A federal judge on Tuesday set a Sept. 5 trial date for former Trump White House advisor Peter Navarro on criminal charges stemming from his refusal to cooperate with a subpoena from the House select panel that investigated the Jan. 6, 2021, attack on the Capitol.
The contempt of Congress case has been delayed over the past few months as attorneys argued over how to handle Navarro’s claims that former President Donald Trump told him to claim executive privilege over the subpoena.
Judge Amit P. Mehta of the U.S. District Court for the District of Columbia already ruled that Navarro could not dismiss the charges over his claim of executive privilege. But he has yet to decide what to do at trial if Navarro testified to the jury that Trump instructed him to invoke privilege.
Navarro was originally meant to face trial earlier this year. The case, a rare prosecution for defying a congressional subpoena, may test the limits of the legislative branch’s subpoena power.
In a court filing, the Justice Department argued Navarro should not be allowed to bring up the issue at all in his testimony. Prosecutors said Navarro had presented no evidence that Trump instructed him to invoke privilege and he should not be allowed to bring that up at trial.
The DOJ also wrote that even if Trump did so, the former president could not assert executive privilege when current President Joe Biden had not.
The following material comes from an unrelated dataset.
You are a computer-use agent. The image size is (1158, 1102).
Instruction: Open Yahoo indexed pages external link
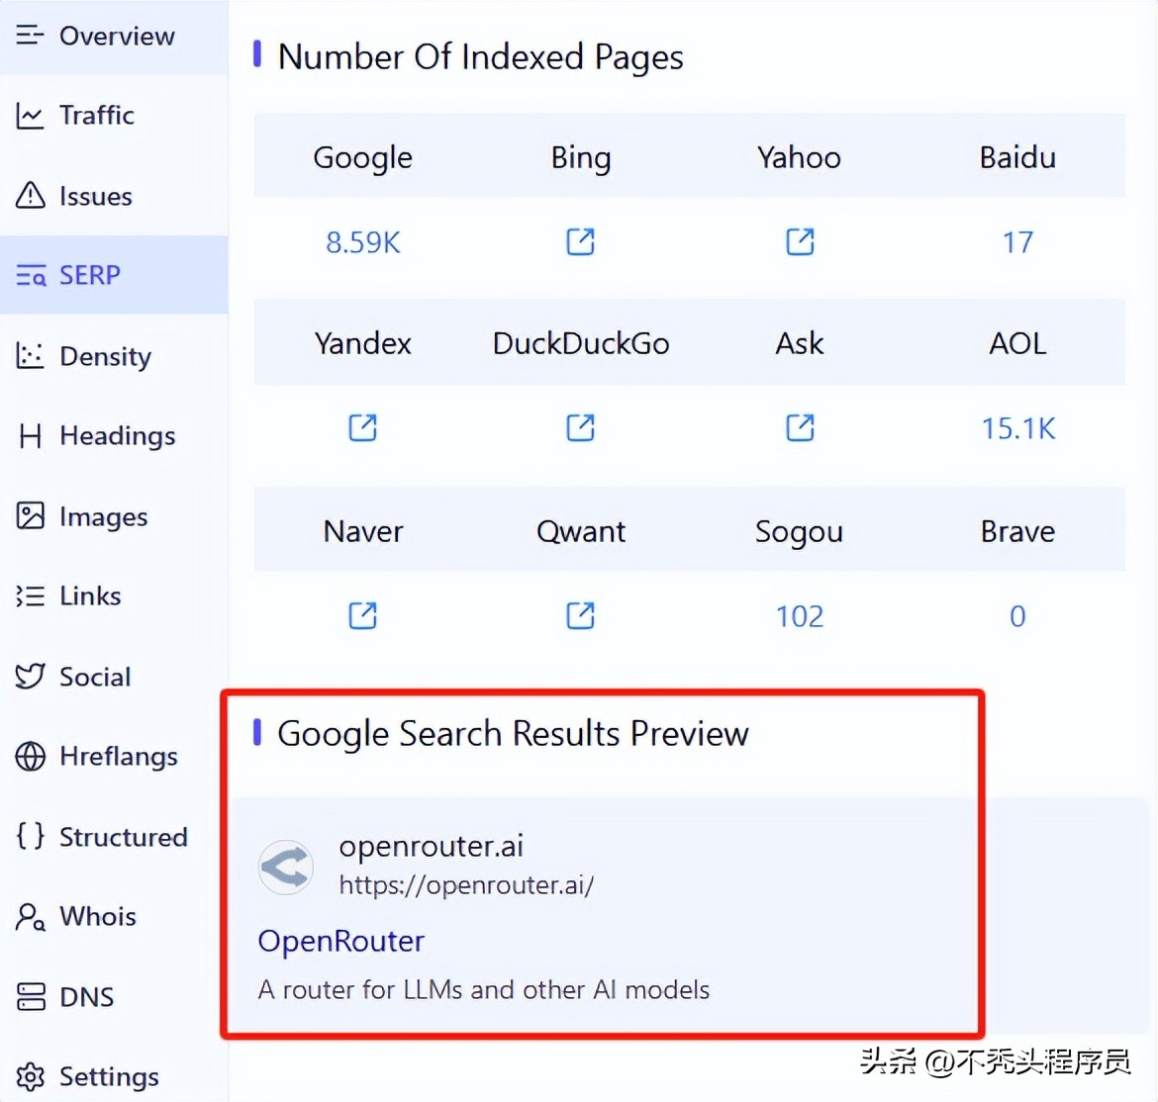799,241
“If a former President’s claim of privilege or immunity had the effect of enabling a witness to refuse to testify without the possibility of contempt, that would ‘throw a wrench into the ongoing working relationship and accommodations between the Political Branches,’” the DOJ brief said.
Navarro’s attorney argued in a brief that past presidents can assert executive privilege and Navarro should still have the chance to bring up the privilege issue at trial.
In addition to the trial date, Mehta set a June 21 hearing on the executive privilege claim and other legal issues and an August 30 pretrial hearing.
The Justice Department indicted Navarro last year. If convicted, he faces a minimum of 30 days in prison on each count, up to a maximum of one year.
Criminal prosecutions for contempt of Congress are rare and require a cooperative executive branch. Last Congress the Democratically controlled House voted to refer Navarro and four others for contempt of Congress because they refused to cooperate with the probe into the Jan. 6 attack.
The Biden administration indicted two: Navarro and Trump ally Steve Bannon. A federal jury found Bannon guilty on two counts of contempt following a trial last year, the first such conviction in decades.
Bannon appealed his case to the U.S. Court of Appeals for the District of Columbia Circuit, where it is currently pending.